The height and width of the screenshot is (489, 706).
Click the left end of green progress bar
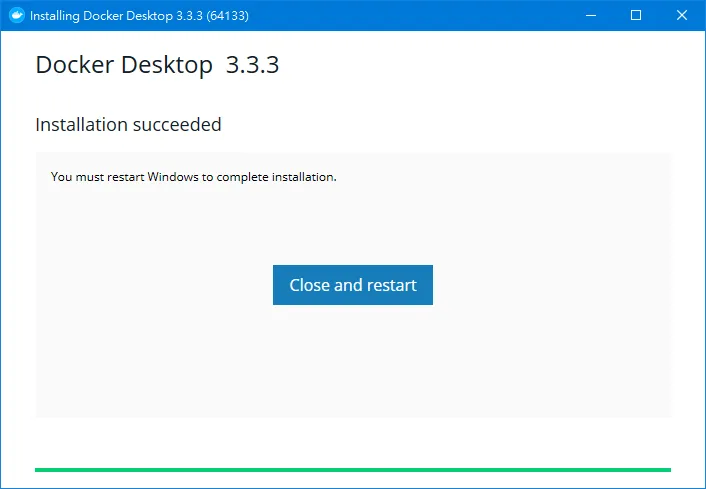pos(40,469)
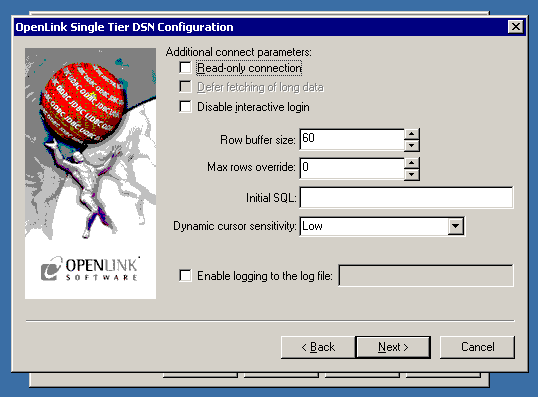Click the red ODBC JDBC globe image

click(82, 103)
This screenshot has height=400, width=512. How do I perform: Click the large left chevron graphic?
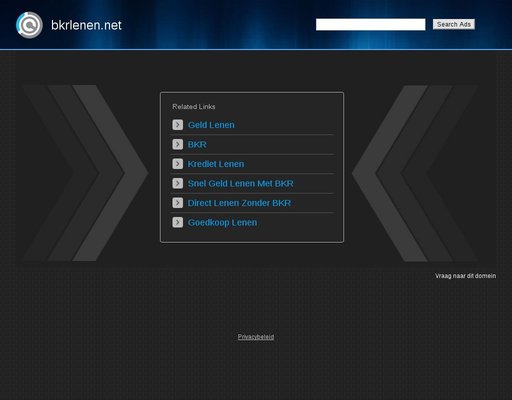(86, 173)
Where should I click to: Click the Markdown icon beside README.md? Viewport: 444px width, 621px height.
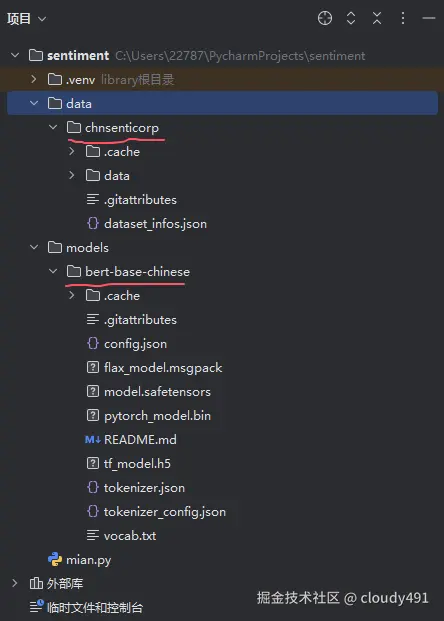coord(93,440)
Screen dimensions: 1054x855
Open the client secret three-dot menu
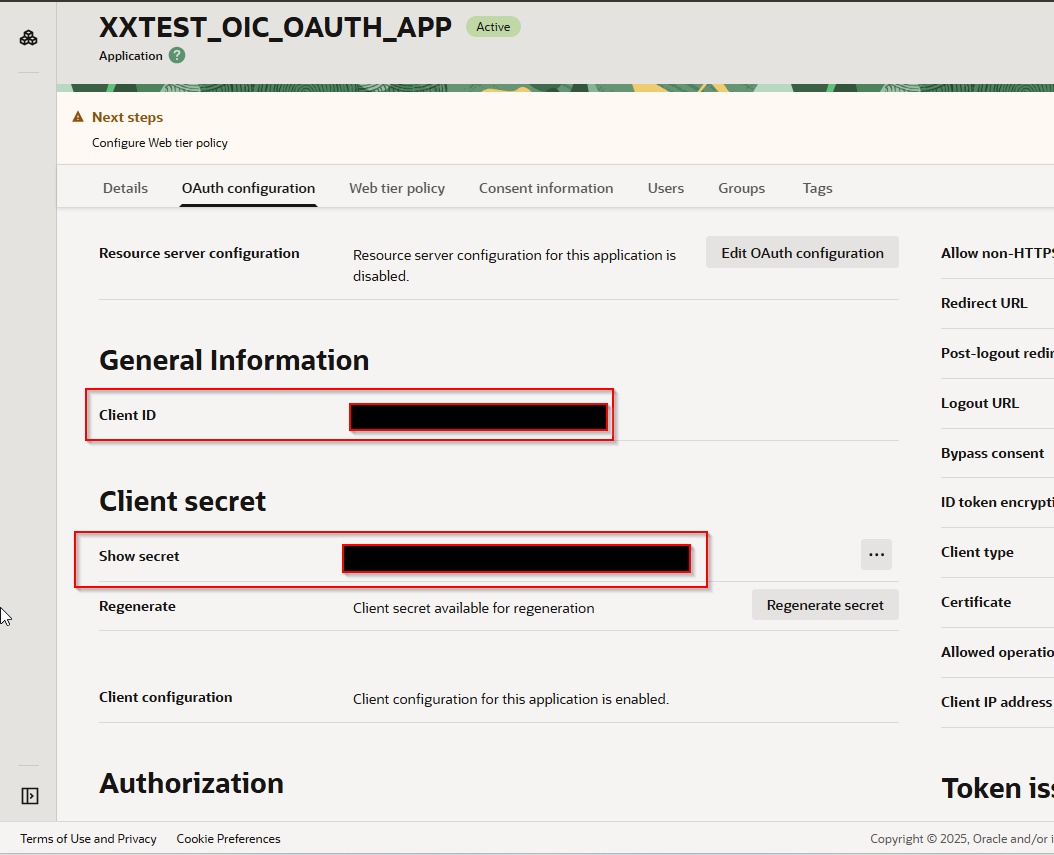coord(876,554)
_ _ _ _
* Instructions for the task: Please turn the lines above into a JSON list of strings with one string per line, skipping blank lines and leaving out the pictures.

* The solution:
[
  "The height and width of the screenshot is (489, 706).",
  "Click the left end of green progress bar",
  "pos(40,469)",
  "Click the red ODBC JDBC globe image",
  "click(82, 103)",
  "This screenshot has height=400, width=512. How do I perform: Click the large left chevron graphic?",
  "(86, 173)",
  "Where should I click to: Click the Markdown icon beside README.md? Viewport: 444px width, 621px height.",
  "coord(93,440)",
  "Screen dimensions: 1054x855",
  "Open the client secret three-dot menu",
  "coord(876,554)"
]